→ PROVIDED PASSAGE
Friday, February 27, 2015

The Washington Post Does calls Bullshit

(LINK)
.
Quick word out to Europeans who might not know, the Honorable Senator James Inhofe is the Chairman of Senate Environmental Committee.  Honest.
.
The Washington Post has written a very funny article that is meaner than I would be normally re: James Inhofe - Climate Denyer.  Here it is...
.
 February 26 at 5:16 PM  

Sen. Jim Inhofe (R-Okla.) has, once and for all, disproven climate change. While "eggheads" at "science laboratories" were busy worrying about how the increase in heat-trapping gases in the atmosphere was leading to a long-term upward shift in temperatures and increased atmospheric moisture, Inhofe happened to notice that it was cold outside. Weirdly cold outside. So cold, in fact, that water falling from the sky had frozen solid.
So he brought some of this frozen water into the Capitol and onto the Senate floor to show everyone, but mostly to show the eggheads.
Inhofe brings snowball on Senate floor to dispute climate change(0:52)

→ WRITTEN EXERCISE A
Repeat word for word the part of the records that opens with their first line and closes with the line containing "The image size is (1456, 819). What are".

→ DATA ENTRIES
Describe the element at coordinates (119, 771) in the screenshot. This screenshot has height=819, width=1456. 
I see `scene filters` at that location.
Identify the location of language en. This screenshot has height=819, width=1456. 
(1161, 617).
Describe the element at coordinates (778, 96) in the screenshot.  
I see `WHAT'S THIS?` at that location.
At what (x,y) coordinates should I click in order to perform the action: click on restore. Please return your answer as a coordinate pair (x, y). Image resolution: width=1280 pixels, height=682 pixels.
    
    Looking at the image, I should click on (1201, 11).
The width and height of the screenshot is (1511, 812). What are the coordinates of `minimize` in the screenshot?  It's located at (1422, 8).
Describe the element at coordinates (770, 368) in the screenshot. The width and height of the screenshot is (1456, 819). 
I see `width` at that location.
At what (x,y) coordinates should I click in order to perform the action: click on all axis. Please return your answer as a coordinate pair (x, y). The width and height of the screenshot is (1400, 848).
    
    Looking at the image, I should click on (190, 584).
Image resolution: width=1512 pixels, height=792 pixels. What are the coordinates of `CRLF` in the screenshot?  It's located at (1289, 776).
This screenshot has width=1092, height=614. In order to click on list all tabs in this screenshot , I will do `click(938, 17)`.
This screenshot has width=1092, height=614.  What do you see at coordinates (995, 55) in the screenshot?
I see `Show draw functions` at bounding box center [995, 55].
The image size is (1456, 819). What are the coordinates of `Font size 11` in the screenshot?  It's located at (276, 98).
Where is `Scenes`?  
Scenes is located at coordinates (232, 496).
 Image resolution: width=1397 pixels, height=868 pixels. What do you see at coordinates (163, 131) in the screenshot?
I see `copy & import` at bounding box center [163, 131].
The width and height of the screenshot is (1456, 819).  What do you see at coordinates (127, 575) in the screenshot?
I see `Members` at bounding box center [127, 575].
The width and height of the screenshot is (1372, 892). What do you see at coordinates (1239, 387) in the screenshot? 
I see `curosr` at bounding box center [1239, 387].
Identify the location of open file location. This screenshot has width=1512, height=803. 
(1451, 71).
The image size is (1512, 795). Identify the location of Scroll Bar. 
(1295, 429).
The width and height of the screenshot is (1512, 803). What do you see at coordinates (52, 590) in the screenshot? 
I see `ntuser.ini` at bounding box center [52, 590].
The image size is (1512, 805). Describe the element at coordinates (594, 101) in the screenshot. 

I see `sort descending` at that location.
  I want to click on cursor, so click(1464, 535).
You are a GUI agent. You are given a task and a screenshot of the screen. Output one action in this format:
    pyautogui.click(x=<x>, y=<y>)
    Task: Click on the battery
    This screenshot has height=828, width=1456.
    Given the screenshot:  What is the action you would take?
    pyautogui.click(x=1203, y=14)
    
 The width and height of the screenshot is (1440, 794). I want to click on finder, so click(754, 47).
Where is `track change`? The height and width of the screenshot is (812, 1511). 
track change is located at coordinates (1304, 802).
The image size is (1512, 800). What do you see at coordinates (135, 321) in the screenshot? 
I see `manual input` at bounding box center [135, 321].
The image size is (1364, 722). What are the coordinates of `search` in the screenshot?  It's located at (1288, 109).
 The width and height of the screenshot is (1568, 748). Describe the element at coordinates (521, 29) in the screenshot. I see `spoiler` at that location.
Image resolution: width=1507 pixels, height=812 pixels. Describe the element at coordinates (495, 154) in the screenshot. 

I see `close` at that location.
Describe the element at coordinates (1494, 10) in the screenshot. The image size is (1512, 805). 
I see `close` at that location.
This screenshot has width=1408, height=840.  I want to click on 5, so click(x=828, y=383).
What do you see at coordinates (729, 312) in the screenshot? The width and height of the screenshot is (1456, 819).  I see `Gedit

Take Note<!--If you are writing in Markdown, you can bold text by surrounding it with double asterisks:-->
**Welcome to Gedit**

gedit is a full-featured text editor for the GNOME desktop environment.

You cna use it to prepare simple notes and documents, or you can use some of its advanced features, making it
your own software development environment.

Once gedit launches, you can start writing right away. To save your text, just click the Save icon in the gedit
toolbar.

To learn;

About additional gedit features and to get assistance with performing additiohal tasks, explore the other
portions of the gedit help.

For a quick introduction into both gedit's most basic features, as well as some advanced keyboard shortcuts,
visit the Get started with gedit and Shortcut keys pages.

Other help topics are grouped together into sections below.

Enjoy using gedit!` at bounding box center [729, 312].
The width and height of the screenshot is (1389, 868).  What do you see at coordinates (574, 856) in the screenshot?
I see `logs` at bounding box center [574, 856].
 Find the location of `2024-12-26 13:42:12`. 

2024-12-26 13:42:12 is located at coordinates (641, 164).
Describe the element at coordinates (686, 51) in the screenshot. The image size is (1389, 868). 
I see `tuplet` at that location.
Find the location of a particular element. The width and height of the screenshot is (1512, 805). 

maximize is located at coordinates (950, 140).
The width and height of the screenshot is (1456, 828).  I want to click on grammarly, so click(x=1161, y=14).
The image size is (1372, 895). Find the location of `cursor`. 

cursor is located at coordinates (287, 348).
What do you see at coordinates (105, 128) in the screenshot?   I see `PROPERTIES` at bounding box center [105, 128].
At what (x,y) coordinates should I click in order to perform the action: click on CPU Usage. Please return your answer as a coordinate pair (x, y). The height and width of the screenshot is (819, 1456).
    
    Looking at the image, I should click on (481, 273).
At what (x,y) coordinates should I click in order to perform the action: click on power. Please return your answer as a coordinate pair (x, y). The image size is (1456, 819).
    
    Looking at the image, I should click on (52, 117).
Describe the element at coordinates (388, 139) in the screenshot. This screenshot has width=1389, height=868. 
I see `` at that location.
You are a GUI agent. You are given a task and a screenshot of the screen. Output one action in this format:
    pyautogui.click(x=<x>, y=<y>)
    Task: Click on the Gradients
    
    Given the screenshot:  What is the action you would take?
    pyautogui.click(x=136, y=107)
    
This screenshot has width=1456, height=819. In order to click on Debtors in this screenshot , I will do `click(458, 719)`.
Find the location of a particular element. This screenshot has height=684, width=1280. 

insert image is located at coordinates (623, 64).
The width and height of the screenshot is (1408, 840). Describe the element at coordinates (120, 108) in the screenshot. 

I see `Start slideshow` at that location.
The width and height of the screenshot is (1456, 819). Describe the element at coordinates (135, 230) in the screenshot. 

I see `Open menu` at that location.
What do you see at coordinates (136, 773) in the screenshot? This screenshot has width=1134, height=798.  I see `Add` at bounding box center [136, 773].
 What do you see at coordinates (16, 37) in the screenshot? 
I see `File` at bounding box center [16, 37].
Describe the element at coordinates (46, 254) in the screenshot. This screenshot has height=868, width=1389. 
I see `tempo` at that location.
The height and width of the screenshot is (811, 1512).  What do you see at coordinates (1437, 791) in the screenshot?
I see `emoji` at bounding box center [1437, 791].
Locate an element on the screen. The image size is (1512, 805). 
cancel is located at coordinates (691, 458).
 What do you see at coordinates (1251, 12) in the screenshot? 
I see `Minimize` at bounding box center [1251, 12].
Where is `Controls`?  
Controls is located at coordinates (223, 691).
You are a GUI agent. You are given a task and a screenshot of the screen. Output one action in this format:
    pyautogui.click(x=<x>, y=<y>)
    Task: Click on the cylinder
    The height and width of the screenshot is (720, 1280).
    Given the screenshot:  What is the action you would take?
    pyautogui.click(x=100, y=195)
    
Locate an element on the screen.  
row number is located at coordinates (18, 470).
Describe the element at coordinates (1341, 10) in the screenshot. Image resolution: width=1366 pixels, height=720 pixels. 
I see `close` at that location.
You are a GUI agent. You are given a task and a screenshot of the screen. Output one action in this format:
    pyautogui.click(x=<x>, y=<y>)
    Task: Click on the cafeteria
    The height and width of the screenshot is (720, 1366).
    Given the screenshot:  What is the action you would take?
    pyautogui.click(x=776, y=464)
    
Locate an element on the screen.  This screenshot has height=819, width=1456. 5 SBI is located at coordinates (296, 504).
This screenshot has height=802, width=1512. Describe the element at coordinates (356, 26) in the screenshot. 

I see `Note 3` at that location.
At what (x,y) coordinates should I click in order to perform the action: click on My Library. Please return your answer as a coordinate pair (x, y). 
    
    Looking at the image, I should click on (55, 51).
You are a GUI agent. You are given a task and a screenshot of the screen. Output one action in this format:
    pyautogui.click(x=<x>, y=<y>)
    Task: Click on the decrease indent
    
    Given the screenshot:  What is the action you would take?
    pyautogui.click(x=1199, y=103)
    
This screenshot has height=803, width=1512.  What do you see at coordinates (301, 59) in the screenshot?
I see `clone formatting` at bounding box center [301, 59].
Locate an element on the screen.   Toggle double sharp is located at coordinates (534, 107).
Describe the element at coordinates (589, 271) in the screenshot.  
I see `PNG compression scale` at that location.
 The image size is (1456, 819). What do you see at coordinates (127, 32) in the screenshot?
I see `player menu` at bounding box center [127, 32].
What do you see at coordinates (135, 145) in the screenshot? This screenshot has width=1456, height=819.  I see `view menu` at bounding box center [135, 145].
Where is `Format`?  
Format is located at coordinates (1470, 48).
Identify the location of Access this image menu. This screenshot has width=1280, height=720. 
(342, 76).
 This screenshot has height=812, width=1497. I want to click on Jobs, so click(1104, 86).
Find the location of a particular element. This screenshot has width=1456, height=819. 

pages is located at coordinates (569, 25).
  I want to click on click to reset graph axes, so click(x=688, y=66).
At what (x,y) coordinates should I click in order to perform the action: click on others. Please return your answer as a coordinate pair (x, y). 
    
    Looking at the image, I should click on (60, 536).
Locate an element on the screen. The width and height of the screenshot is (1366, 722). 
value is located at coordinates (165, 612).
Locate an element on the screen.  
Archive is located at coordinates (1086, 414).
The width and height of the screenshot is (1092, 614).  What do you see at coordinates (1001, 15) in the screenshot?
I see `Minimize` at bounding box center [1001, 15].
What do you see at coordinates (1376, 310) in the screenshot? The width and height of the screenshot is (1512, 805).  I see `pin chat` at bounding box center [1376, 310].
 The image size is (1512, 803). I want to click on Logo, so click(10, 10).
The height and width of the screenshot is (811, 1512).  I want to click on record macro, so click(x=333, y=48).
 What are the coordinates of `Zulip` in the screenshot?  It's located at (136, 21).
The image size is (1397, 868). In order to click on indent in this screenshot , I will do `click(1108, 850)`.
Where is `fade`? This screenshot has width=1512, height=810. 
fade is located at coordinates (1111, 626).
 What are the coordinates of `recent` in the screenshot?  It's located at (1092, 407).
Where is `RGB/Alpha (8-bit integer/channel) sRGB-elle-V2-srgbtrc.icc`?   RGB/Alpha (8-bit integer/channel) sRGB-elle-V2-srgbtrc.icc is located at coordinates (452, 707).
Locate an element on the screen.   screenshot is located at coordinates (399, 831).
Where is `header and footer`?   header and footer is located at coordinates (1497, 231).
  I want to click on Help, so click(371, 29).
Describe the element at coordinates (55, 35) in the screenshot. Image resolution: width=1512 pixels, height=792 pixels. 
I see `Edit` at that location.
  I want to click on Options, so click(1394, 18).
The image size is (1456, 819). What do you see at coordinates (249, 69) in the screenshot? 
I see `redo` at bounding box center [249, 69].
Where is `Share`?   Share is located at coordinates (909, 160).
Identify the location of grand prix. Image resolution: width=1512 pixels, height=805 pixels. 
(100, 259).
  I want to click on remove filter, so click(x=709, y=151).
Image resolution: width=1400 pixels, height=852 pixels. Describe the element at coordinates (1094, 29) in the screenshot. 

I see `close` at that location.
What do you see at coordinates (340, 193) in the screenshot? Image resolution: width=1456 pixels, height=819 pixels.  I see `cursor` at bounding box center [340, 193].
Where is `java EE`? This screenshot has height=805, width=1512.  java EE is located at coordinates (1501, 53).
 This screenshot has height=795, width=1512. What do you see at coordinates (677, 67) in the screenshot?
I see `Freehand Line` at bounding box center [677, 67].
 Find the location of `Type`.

→ WRITTEN EXERCISE B
Quote the part of the post about Senator Inhofe that opens with the words "The Washington Post has" and closes with "dispute climate change(0:52)".

→ OUTPUT A
Describe the element at coordinates (119, 771) in the screenshot. This screenshot has height=819, width=1456. 
I see `scene filters` at that location.
Identify the location of language en. This screenshot has height=819, width=1456. 
(1161, 617).
Describe the element at coordinates (778, 96) in the screenshot.  
I see `WHAT'S THIS?` at that location.
At what (x,y) coordinates should I click in order to perform the action: click on restore. Please return your answer as a coordinate pair (x, y). Image resolution: width=1280 pixels, height=682 pixels.
    
    Looking at the image, I should click on (1201, 11).
The width and height of the screenshot is (1511, 812). What are the coordinates of `minimize` in the screenshot?  It's located at (1422, 8).
Describe the element at coordinates (770, 368) in the screenshot. The width and height of the screenshot is (1456, 819). 
I see `width` at that location.
At what (x,y) coordinates should I click in order to perform the action: click on all axis. Please return your answer as a coordinate pair (x, y). The width and height of the screenshot is (1400, 848).
    
    Looking at the image, I should click on (190, 584).
Image resolution: width=1512 pixels, height=792 pixels. What are the coordinates of `CRLF` in the screenshot?  It's located at (1289, 776).
This screenshot has width=1092, height=614. In order to click on list all tabs in this screenshot , I will do `click(938, 17)`.
This screenshot has width=1092, height=614.  What do you see at coordinates (995, 55) in the screenshot?
I see `Show draw functions` at bounding box center [995, 55].
The image size is (1456, 819). What are the coordinates of `Font size 11` in the screenshot?  It's located at (276, 98).

→ OUTPUT B
The Washington Post has written a very funny article that is meaner than I would be normally re: James Inhofe - Climate Denyer.  Here it is...
.
 February 26 at 5:16 PM  

Sen. Jim Inhofe (R-Okla.) has, once and for all, disproven climate change. While "eggheads" at "science laboratories" were busy worrying about how the increase in heat-trapping gases in the atmosphere was leading to a long-term upward shift in temperatures and increased atmospheric moisture, Inhofe happened to notice that it was cold outside. Weirdly cold outside. So cold, in fact, that water falling from the sky had frozen solid.
So he brought some of this frozen water into the Capitol and onto the Senate floor to show everyone, but mostly to show the eggheads.
Inhofe brings snowball on Senate floor to dispute climate change(0:52)